Sie sind Mitgründer des USZ Spinnoffs b-rayZ, welches Analysewerkzeuge und -Algorithmen für die Beurteilung medizinischer Bilder entwickelt. Was braucht es, um einen funktionierende KI zu bauen? Es braucht einerseits einen möglichst standardisierten Datensatz und andererseits die richtige Fragestellung. Hier stehen wir denn auch vor der grössten Herausforderung. Denn, in einem Röntgen-, Ultraschall- oder CT Bild stecken unglaublich viele Antworten, das Problem ist jedoch, dass man die Fragen oft nicht kennt. Diese «richtigen» Fragestellungen zu entwickeln, gehört zu unseren Kernthemen. Damit man einen Algorithmus entwickeln kann, der die Ärzte im Alltag tatsächlich unterstützt, muss man die internen Prozesse und Betriebsabläufe verstehen. Deshalb sehe ich es auch eher kritisch, dass sich immer mehr grosse Firmen an der Entwicklung von KI in der Medizin beteiligen.

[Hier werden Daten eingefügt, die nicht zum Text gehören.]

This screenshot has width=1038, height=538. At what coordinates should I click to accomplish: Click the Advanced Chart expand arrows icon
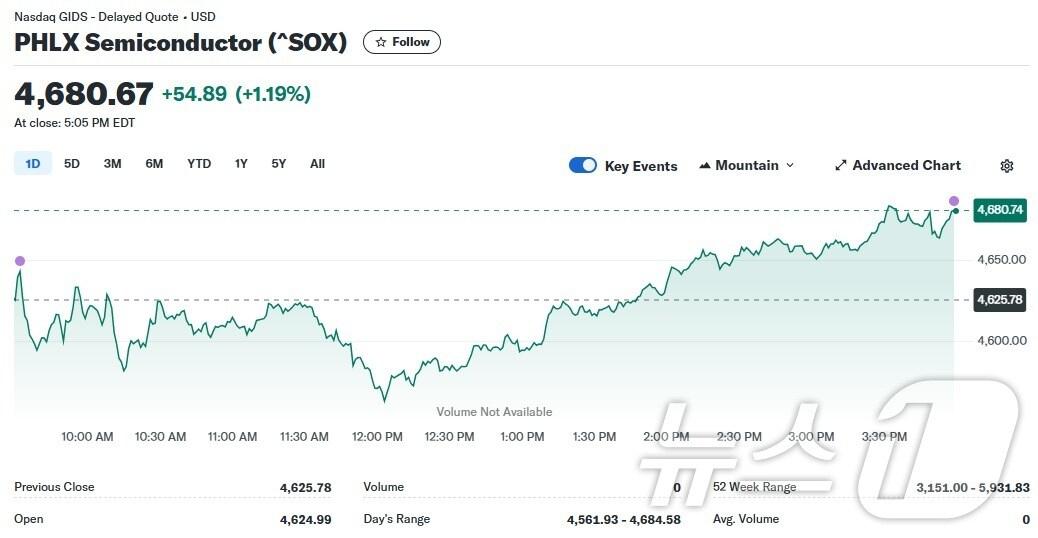[841, 166]
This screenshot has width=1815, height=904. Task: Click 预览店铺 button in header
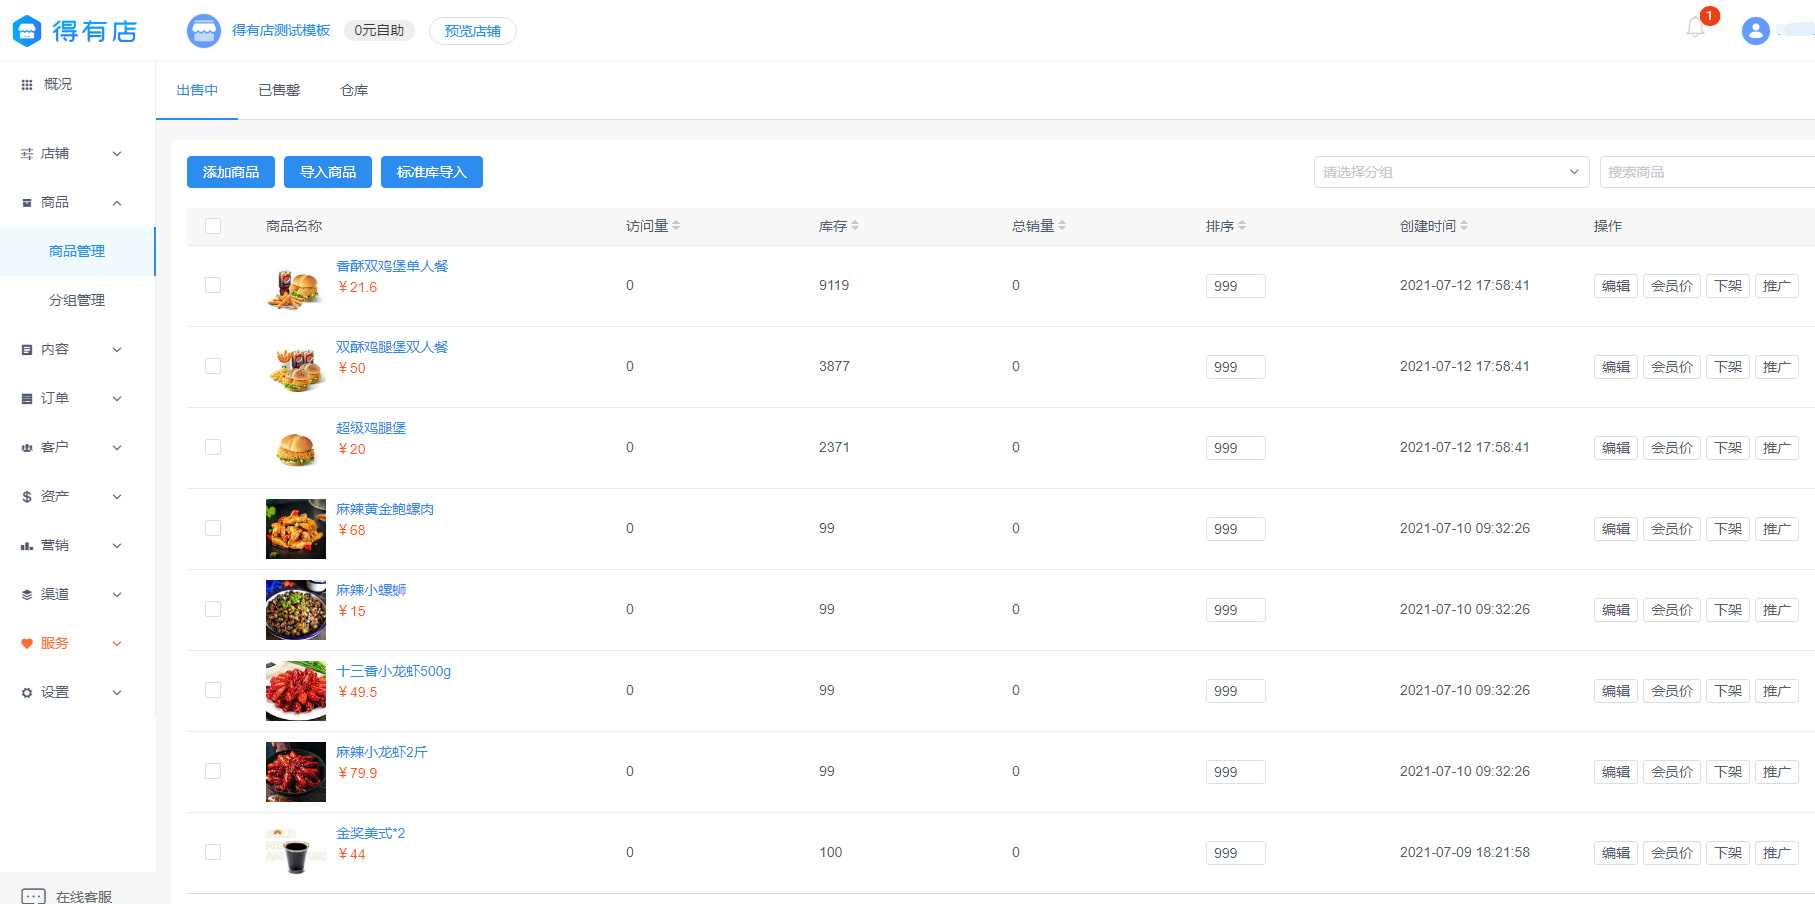click(x=472, y=31)
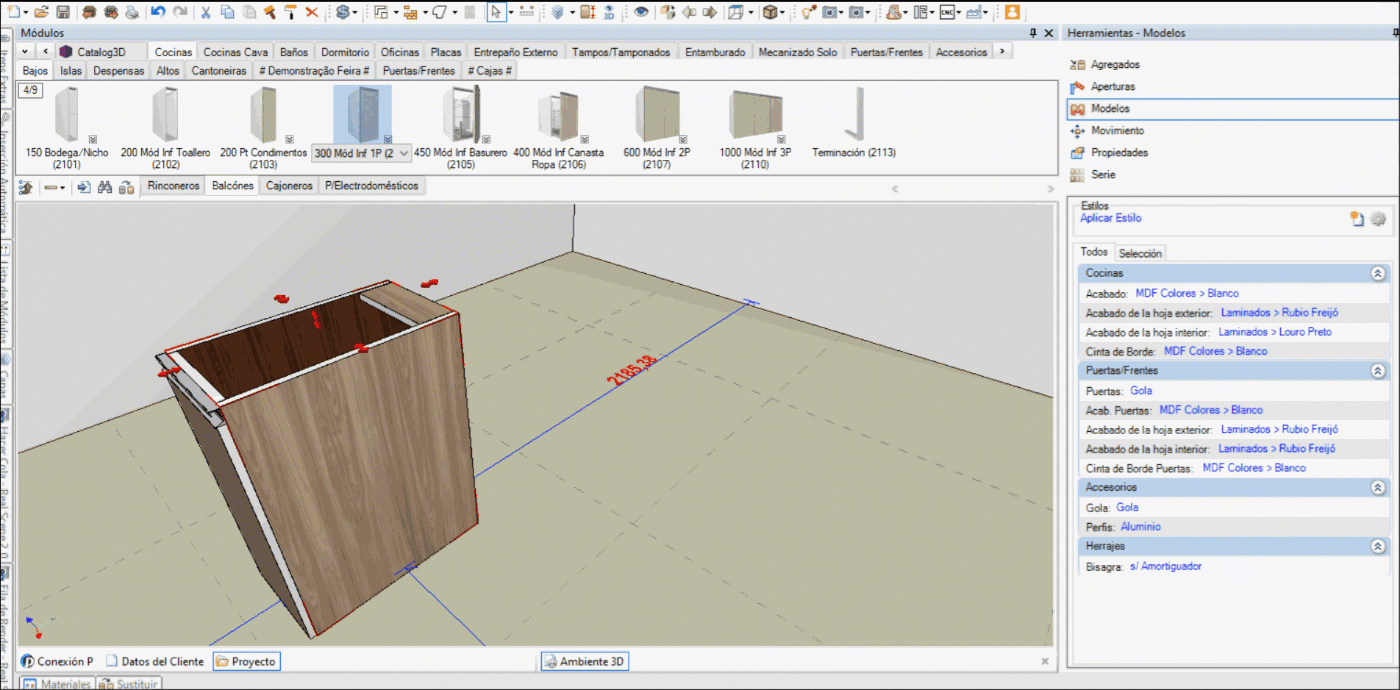Collapse the Cocinas styles section
Viewport: 1400px width, 690px height.
[x=1377, y=273]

Der von Ihnen entwickelte KI Algorithmus zur Klassifizierung von Läsionen im Brustgewebe mittels Ultraschall Bildern, hat grosse Wellen in der Radiologie-Welt geworfen. Erzählen Sie… In unserer neuesten Studie konnten wir einen Algorithmus trainieren, der erfolgreich eine Klassifizierung verschiedener Läsionen im Brustgewebe vornimmt. Dabei haben wir versucht, den menschlichen Entscheidungsvorgang nachzuempfinden und dem Algorithmus den gleichen Klassifizierung- Katalog zu Grunde gelegt wie ihn der Mensch benutzt. (BI-RADS Kategorisierung). Die entwickelte KI funktioniert mit Hilfe dieses Vorgehens sehr robust und zuverlässig, auch bei Daten, die nicht von unserem Institut stammen. Zusätzlich haben wir bereits in einer davor durchgeführten Studie einen Algorithmus entwickelt, welcher der Klassifizierung der Brustgewebsdichte dient. Dieser stellt dabei keine Diagnose, sondern nimmt lediglich eine Klassifizierung in A, B, C oder D vor. Dieses Raster wird weltweit von Radiologen verwendet, um die Dichte des Brustgewebes zu kategorisieren, welches einen wichtigen Faktor für das Brustkrebsrisko darstellt.
In einer Studie des UniversitätsSpitals Zürich (USZ) wurde gezeigt, dass Cyberkriminelle in Zukunft auch versuchen könnten, radiologische Bilder zu manipulieren. Wie gross schätzen Sie die Gefahr ein? Ein Grund zur Sorge besteht heute nicht. Es ist jedoch wichtig, dass die medizinische Fachwelt sowie Hard- und Softwareanbieter das Bewusstsein für Cyberattacken haben und die notwendigen Anpassungen vornehmen. Das Problem muss angegangen werden, solange es noch theoretisch ist.